#### THE INPUT

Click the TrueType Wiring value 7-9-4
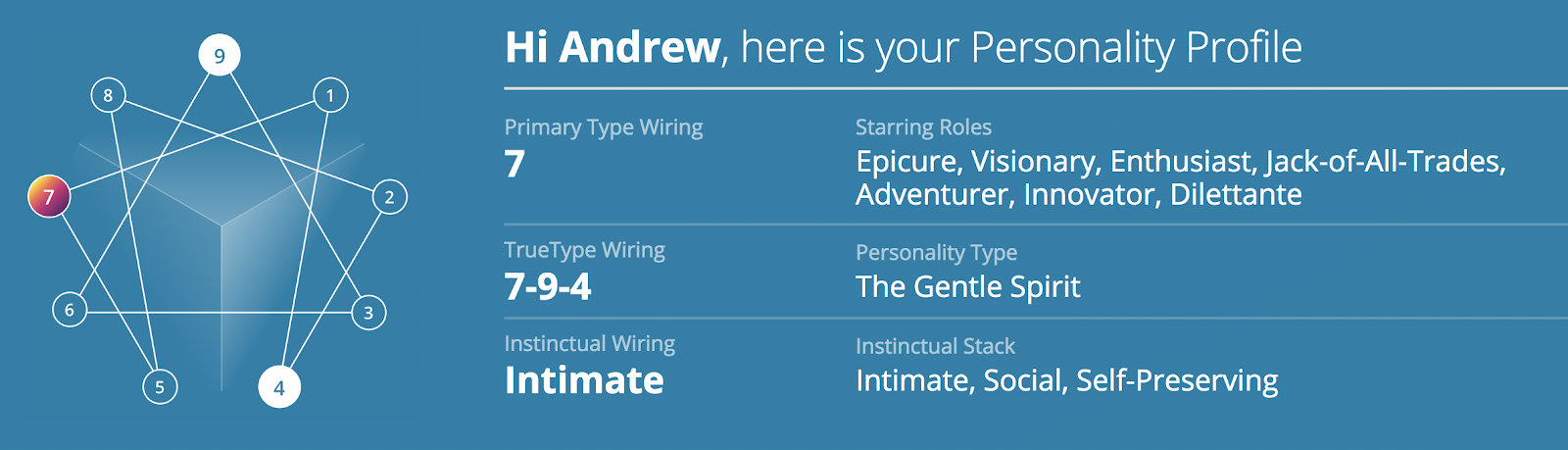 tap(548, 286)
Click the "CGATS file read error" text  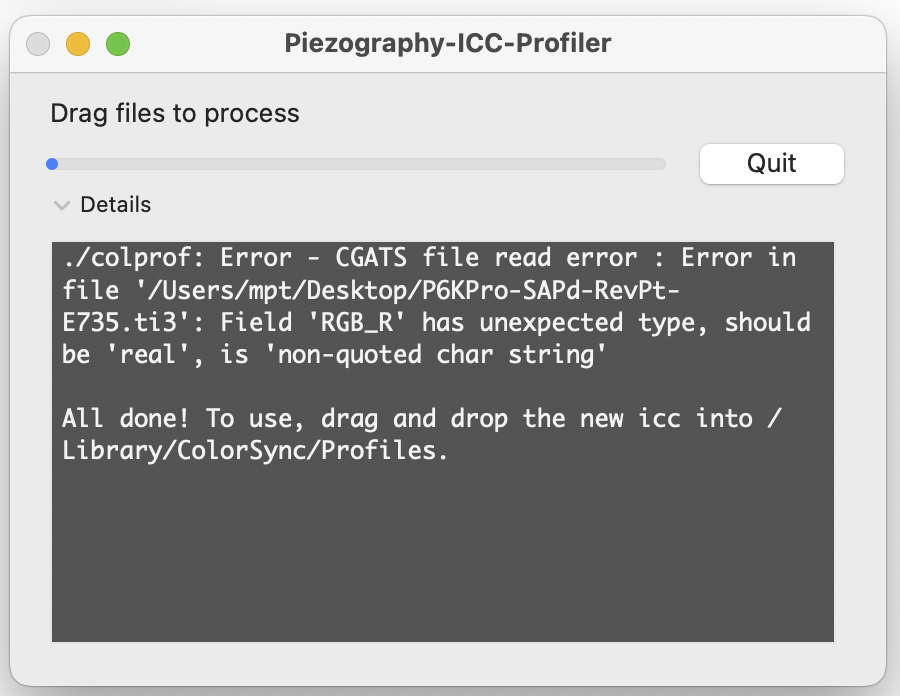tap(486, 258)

---

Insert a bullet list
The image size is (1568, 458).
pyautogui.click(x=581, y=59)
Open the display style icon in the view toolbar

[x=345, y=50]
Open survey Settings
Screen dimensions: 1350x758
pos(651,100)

---

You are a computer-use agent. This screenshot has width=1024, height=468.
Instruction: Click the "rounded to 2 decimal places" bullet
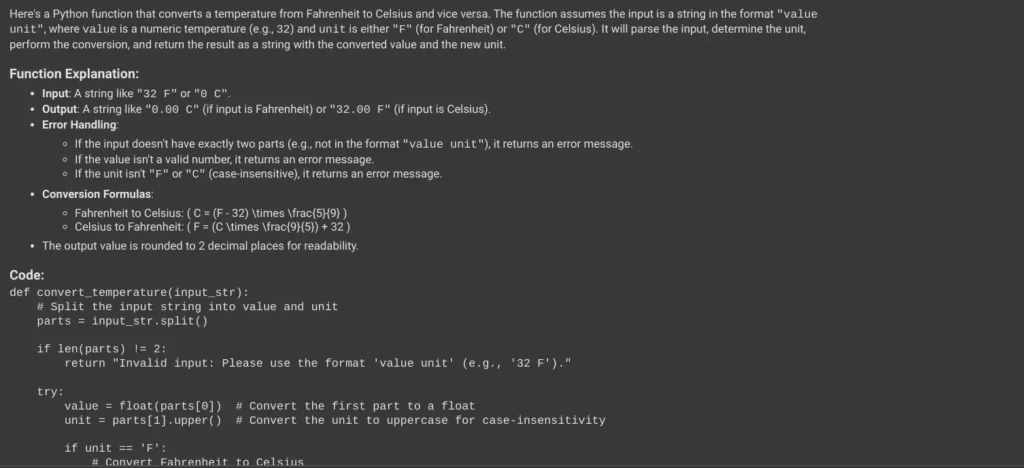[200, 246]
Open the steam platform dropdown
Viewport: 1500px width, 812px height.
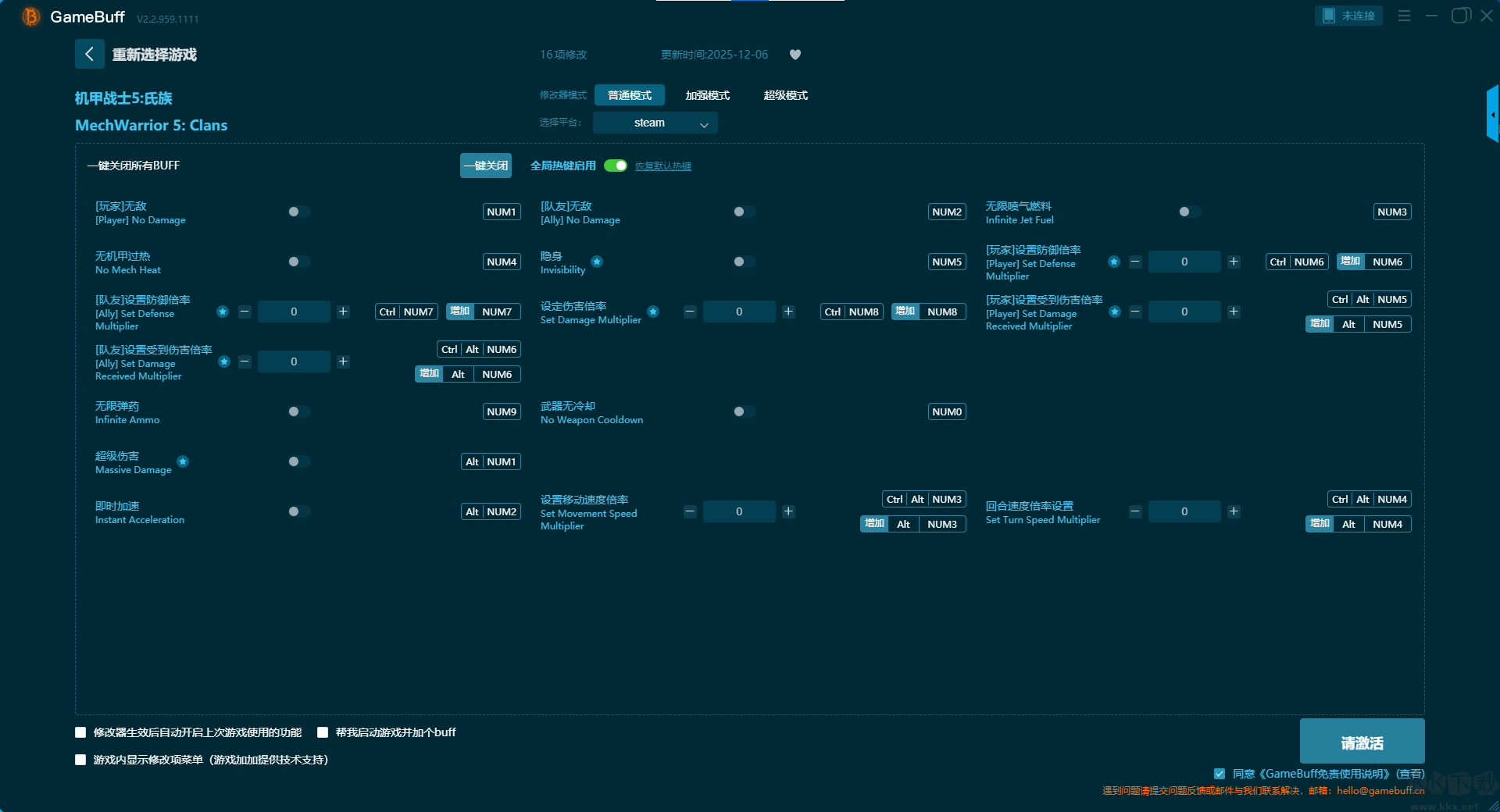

#### PROBLEM TO WORK ON
Please go through the entries and show every line with the word "height".

#### RESPONSE TO THIS EXERCISE
You are a computer-use agent. This screenshot has width=1024, height=468.
Viewport: 1500px width, 812px height.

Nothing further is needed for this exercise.